High-sensitivity ratiometric thermometers of Yb3+/Er3+/Tm3+ co-doped LuScO3 single crystal fibers based on non-thermally coupled energy levels

Abstract

Fluorescence thermometry manifests tremendous attention for their potential applications in the temperature sensing, especially for combining wide operating temperature range with high sensitivity. However, the use of thermally coupled energy levels (TCLs) for temperature measurement has strict requirements for energy difference, which limits the sensitivity of detection. In order to satisfy higher sensitivity sensing, the pair of non-thermally coupled energy levels (NTCLs) of 4S3/2 and 3H4 has been innovatively designed.

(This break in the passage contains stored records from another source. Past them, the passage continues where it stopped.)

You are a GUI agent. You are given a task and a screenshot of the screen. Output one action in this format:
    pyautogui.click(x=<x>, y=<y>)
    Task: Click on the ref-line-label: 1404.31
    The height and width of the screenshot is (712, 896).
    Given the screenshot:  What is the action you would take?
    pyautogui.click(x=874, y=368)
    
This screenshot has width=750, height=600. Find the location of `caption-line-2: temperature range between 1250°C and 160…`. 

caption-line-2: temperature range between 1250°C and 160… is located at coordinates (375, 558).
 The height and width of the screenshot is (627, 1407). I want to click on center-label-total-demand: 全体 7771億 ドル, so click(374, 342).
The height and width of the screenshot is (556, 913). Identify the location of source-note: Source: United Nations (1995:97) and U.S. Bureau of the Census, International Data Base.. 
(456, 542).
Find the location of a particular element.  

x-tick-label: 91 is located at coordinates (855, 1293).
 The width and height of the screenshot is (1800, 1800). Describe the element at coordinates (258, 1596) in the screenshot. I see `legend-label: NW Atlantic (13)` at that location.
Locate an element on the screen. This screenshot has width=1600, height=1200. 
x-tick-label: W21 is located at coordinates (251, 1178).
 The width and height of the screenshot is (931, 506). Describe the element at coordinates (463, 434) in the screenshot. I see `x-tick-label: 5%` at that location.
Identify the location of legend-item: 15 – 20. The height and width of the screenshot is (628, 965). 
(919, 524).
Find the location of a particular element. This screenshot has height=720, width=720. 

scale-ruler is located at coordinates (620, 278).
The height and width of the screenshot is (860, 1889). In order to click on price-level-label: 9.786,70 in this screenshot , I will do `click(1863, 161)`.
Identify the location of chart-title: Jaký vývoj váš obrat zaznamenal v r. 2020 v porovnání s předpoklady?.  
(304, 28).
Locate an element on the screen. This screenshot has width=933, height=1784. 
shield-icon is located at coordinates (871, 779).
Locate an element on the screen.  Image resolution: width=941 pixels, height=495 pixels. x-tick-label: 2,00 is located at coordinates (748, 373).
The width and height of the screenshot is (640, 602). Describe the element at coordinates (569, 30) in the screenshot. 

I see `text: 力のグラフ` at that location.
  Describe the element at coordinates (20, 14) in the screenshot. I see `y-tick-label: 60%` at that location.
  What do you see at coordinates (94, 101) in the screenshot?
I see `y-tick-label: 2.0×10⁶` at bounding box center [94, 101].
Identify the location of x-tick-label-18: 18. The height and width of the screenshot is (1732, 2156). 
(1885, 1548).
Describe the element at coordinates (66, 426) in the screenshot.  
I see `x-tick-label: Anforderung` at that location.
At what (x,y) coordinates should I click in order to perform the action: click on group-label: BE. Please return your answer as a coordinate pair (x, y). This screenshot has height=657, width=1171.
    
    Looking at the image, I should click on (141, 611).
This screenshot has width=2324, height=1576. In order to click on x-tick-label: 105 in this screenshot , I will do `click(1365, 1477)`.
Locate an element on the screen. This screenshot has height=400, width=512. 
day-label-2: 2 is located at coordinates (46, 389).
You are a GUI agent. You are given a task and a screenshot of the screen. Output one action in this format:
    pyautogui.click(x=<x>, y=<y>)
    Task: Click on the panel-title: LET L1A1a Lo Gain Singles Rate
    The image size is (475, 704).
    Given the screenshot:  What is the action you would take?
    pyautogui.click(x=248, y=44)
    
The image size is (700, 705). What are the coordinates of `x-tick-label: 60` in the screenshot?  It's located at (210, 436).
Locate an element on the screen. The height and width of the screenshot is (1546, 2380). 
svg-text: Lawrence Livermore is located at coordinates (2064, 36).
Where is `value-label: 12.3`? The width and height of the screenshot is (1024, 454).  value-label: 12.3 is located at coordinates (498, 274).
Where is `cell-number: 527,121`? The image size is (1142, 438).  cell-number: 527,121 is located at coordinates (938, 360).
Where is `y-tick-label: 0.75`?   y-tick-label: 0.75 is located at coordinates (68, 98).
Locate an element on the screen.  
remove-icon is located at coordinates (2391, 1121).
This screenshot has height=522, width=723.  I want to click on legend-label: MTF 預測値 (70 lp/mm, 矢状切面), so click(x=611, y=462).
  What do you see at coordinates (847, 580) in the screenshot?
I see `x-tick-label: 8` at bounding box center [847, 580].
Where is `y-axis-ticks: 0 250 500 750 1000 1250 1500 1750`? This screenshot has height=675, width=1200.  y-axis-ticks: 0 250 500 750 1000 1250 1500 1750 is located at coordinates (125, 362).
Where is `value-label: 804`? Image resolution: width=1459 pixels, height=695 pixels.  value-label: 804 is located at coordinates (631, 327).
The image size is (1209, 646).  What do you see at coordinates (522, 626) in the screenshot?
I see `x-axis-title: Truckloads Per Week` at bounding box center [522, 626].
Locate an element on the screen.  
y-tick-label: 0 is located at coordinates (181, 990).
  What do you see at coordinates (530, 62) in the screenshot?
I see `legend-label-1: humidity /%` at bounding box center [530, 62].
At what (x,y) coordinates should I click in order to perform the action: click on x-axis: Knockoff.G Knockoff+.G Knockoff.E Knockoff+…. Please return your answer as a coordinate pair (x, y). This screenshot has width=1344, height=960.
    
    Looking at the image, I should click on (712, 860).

Herein, the sesquioxide Yb,Er,Tm co-doped LuScO3 single crystal fibers (SCFs) had been delicately grown by Laser Heated Pedestal Growth (LHPG) method. The fluorescence intensity ratio (FIR) thermometry was realized based on the Er3+:4S3/2→4I15/2 (545–593 nm) and Tm3+:3H4→3H6 (750–850 nm) NTCLs. Such an obvious FIR-temperature change through the NTCLs presents an outstanding optical thermometric performance, yielding the high temperature sensing with wide range. The maximum value of absolute sensitivity was 2 orders of magnitude higher than the temperature measurement using TCLs. More importantly, the sesquioxide Yb,Er,Tm:LuScO3 SCFs exhibit superior thermal stability that will be helpful to obtain high precision temperature measurement. Hence, our findings might offer some useful inspiration for exploring high-sensitivity luminescent thermometers and enriching the research of temperature measuring materials.